PDA

View Full Version : VAO: Performance questions



Ed Daenar
07-27-2013, 03:49 PM
I'm having a lot of trouble finding decent documentation about VAOs beyond how to use them, which is clear enough. I'm mostly concerned about the impact of changing a VAO state as I'm not sure how the driver is going to react to this.

The context of the problem:

I'm using meshes with a large amount of triangles which require some form of spatial subdivision. As a first design alternative, this is being implemented as a single VAO with the attached VBOs that contain the mesh information and an IBO with the whole index that would allow to draw the whole mesh, if necessary (rarely used in this case, but still).

The mesh is subdivided with an Octree-like structure and each node contains an IBO with the index data of the triangles stored in the node. There's obviously other data stored that's not used for rendering, including other topology data, which is irrelevant to the question.

When rendering, the sections that are to be drawn are culled, the IBOs gathered and finally the single VAO is bound and its IBO is reassigned before a glDrawElements call is issued. So it goes:
- Bind VAO
- Loop for each IBO
--- Bind IBO with glBindBuffer(GL_ELEMENT_ARRAY_BUFFER,iboID)
--- Render with glDrawElements

The question:

What would be the expected impact of changing a VAO's state bind state? I understand this is a very relative question, but I'm ok with a relative answer as well. Is the impact expected to be the same as changing any other bind or is it going to cause something more expensive like a client side rebuilding of all the VAO data and subsequent upload to the GPU?

Two alternative implementations that come to mind are:
- Store each node's data into separate VAOs, so it would be interesting if I could get some insight in the cost of swaping a VAO compared to swaping a VAO's buffer.

- Create a huge single IBO that is generated as the mesh is split in pieces and store in each node only the starting index and element count then use glMultiDrawElements to send all the calls at once. Note that I have not used glMultiDraw* in any real situation yet, so I may perhaps be misunderstanding its usage.


I'm leaning towards reimplementing everything with the last method as it would seem intuitively a better choice, but I would like to get some insight on the actual performance difference between these design patterns.

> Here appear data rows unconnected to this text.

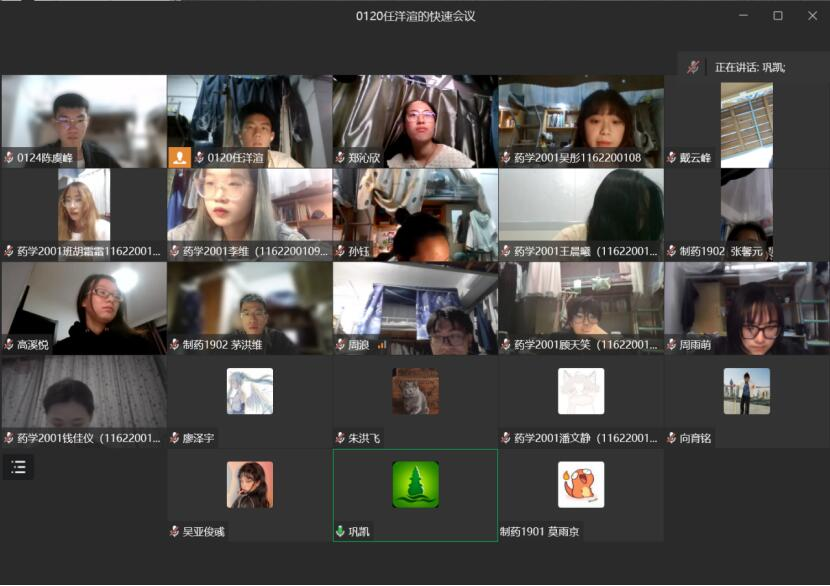Viewport: 830px width, 586px height.
Task: Click the meeting title 0120任洋渲的快速会议
Action: point(415,16)
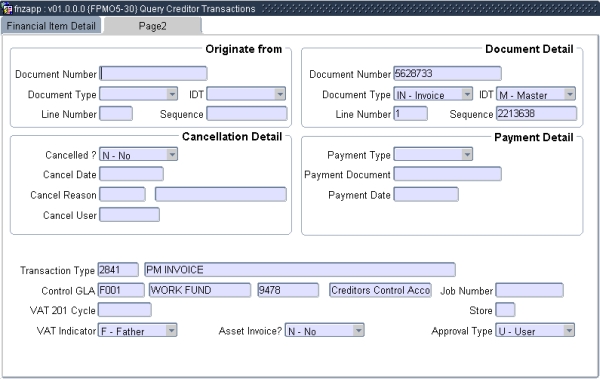Select the Cancel Date input field

[x=131, y=174]
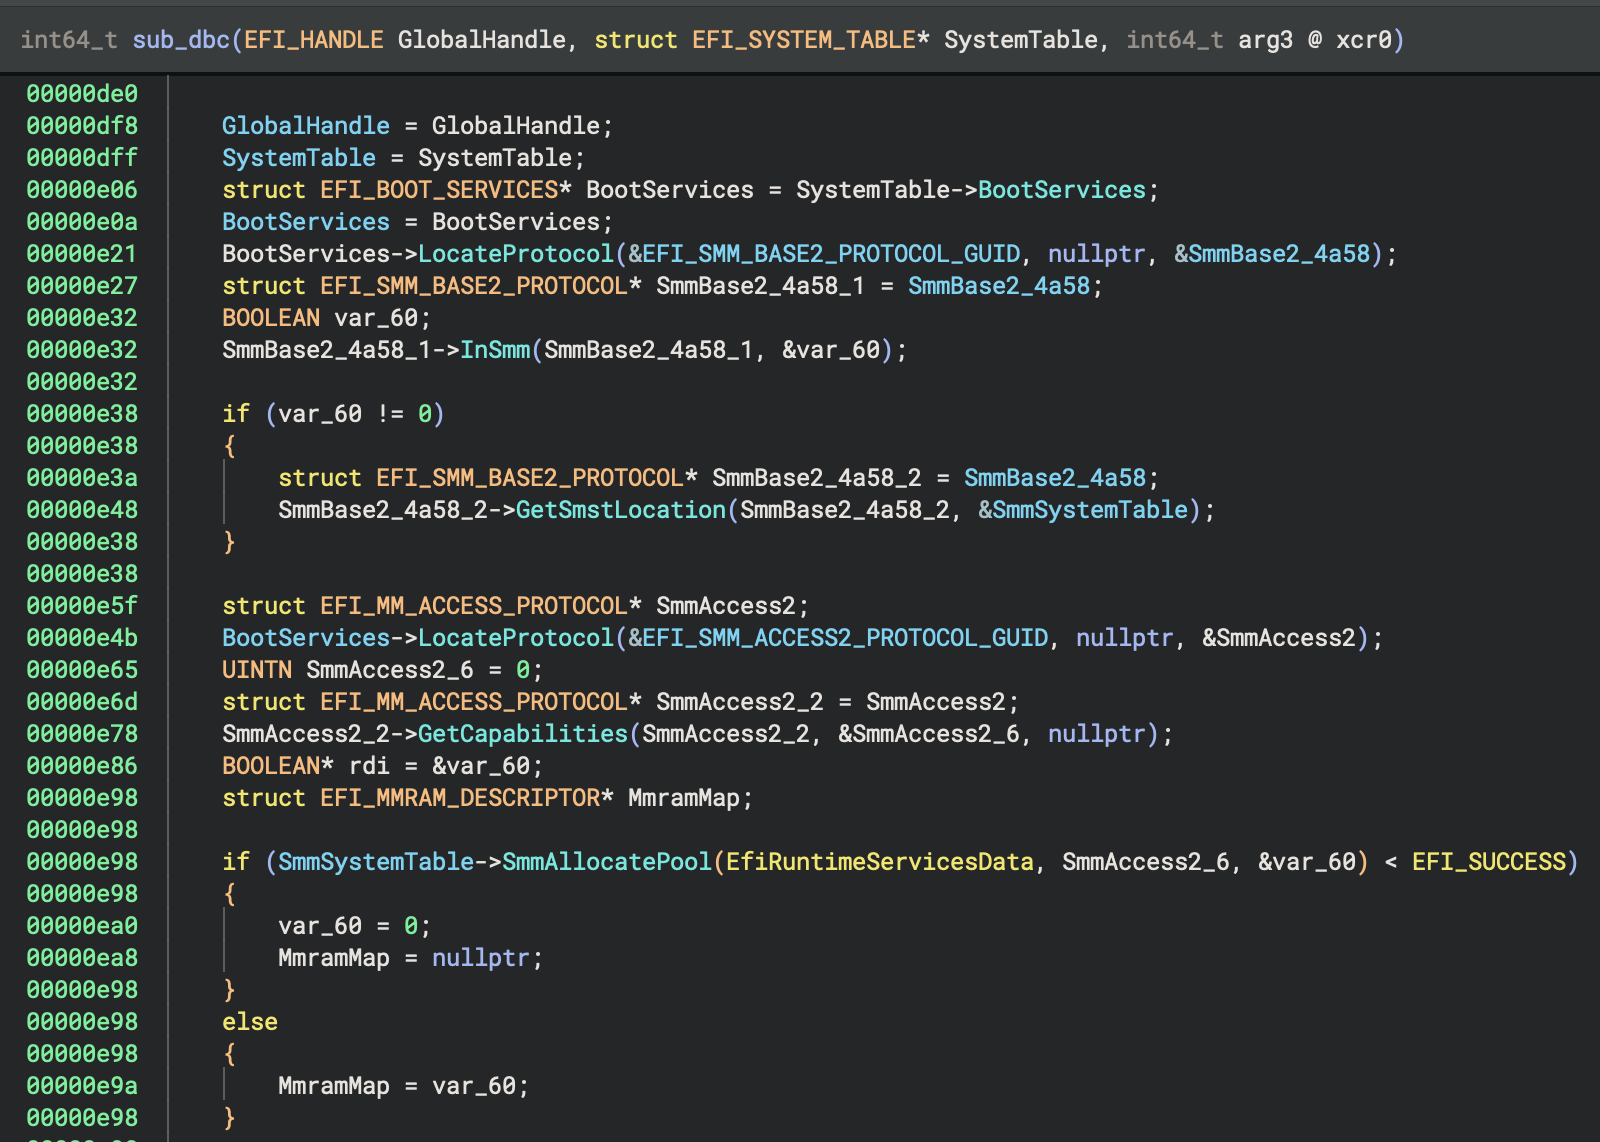This screenshot has height=1142, width=1600.
Task: Click the rdi variable name
Action: pos(369,766)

Yes, I understand that it will all depend on what else my application does, so I'm not asking for hard numbers. If you can share your experience with this I'd be glad to hear it!

Thank you!

hlewin
07-27-2013, 08:27 PM
Hmm - I used to think of VAOs more like a for-convenience thing than anything else, so I'd guess changing particular attributes should be no problem performance-wise.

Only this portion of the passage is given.